Based on the fossil, the team estimates that the Elektorornis was smaller than a sparrow, and it was arboreal, meaning it spent most of its time in trees as opposed to on the ground or in water.
“Elongated toes are something you commonly see in arboreal animals because they need to be able to grip these branches and wrap their toes around them,” says co-author Jingmai O’Connor at the Chinese Academy of Sciences. “But this extreme difference in toe lengths, as far as we know, has never been seen before.”
The amber the foot was found in, measuring 3.5 centimeters long and weighing 5.5 grams, was discovered around 2014 in the Hukawng Valley of Myanmar. During the Mesozoic era, the valley was full of trees that produced resin, a gooey substance that oozes out of the tree bark. Plants and small animals, such as geckos and spiders, often get trapped in the resin and become fossilized with the amber after millions of years. Scientists have discovered many extinct animals, including the oldest known bee and a feathered dinosaur tail, in amber from this valley.
Xing obtained the amber from a local amber trader, who didn’t know what animal this weird foot belonged to.
“Some traders thought it’s a lizard foot, because lizards tend to have long toes,” Xing says. “Although I’ve never seen a bird claw that looks like this before, I know it’s a bird. Like most birds, this foot has four toes, while lizards have five.”

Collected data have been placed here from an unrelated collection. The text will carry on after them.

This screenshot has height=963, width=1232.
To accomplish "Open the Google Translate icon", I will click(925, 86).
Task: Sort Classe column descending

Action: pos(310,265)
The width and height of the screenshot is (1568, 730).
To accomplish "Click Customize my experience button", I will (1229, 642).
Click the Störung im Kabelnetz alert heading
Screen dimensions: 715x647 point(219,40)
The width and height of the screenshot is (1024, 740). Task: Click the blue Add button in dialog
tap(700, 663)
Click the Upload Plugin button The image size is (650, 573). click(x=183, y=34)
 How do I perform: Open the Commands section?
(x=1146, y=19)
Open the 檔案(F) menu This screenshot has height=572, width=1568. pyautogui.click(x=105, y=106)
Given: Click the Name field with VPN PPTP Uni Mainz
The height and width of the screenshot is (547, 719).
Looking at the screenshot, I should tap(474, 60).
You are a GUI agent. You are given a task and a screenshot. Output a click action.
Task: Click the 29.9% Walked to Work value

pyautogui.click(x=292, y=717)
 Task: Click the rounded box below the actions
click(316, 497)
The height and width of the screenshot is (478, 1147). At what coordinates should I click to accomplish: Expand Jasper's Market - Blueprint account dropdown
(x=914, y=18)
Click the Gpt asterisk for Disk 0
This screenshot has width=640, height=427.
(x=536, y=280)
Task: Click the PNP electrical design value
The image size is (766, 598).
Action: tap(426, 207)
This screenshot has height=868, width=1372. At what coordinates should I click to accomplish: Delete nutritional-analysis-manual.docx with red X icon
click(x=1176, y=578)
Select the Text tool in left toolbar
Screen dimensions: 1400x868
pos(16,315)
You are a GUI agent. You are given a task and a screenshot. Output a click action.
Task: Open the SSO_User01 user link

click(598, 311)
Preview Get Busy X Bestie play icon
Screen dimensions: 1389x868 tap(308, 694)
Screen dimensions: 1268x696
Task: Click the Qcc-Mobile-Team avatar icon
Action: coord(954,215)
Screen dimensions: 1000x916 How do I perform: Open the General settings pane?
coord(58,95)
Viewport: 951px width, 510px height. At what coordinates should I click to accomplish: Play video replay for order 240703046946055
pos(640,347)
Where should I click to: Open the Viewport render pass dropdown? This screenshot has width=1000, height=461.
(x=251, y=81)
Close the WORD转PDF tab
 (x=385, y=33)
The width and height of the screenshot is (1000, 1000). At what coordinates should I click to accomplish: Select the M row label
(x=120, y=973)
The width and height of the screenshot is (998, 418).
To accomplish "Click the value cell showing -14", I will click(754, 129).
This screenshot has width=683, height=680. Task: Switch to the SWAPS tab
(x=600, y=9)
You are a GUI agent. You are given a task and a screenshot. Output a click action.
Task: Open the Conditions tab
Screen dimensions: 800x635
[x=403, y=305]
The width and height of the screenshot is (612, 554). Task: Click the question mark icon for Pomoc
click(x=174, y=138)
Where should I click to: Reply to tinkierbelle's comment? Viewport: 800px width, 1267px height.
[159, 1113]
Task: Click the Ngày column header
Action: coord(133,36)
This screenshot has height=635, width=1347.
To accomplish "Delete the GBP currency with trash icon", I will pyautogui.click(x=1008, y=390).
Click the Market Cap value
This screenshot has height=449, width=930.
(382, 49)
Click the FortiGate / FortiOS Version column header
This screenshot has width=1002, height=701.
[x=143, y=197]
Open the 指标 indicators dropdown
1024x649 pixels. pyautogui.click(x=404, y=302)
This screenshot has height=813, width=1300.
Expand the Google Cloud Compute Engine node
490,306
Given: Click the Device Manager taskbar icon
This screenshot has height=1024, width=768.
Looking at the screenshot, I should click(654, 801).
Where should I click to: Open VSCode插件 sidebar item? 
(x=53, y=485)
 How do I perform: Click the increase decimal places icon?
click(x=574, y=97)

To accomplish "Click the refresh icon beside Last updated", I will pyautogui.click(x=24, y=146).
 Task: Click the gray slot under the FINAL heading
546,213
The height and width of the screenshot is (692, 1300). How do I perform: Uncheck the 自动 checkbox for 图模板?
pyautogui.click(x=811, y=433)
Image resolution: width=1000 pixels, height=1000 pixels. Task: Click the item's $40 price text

It remains unknown why the amber bird evolved such an unusual feature. The only known animal with disproportionally long digits is the aye-aye. The aye-aye is a lemur that uses its long middle fingers to fish larvae and insects out of tree trunks for food. Therefore, the researchers suggest Elektorornis might have used its toe for the same purpose.
“This is the best guess we have,” O’Connor says. “There is no bird with a similar morphology that could be considered a modern analog for this fossil bird. A lot of ancient birds were probably doing completely different things than living birds. This fossil exposes a different ecological niche that these early birds were experimenting as they evolved.”
Moving forward, the team hopes to extract the proteins and pigments from some feathers exposed on the surface of the amber. Xing says such data could help them better understand the bird’s adaptation to the environment, such as whether it had camouflage plumage.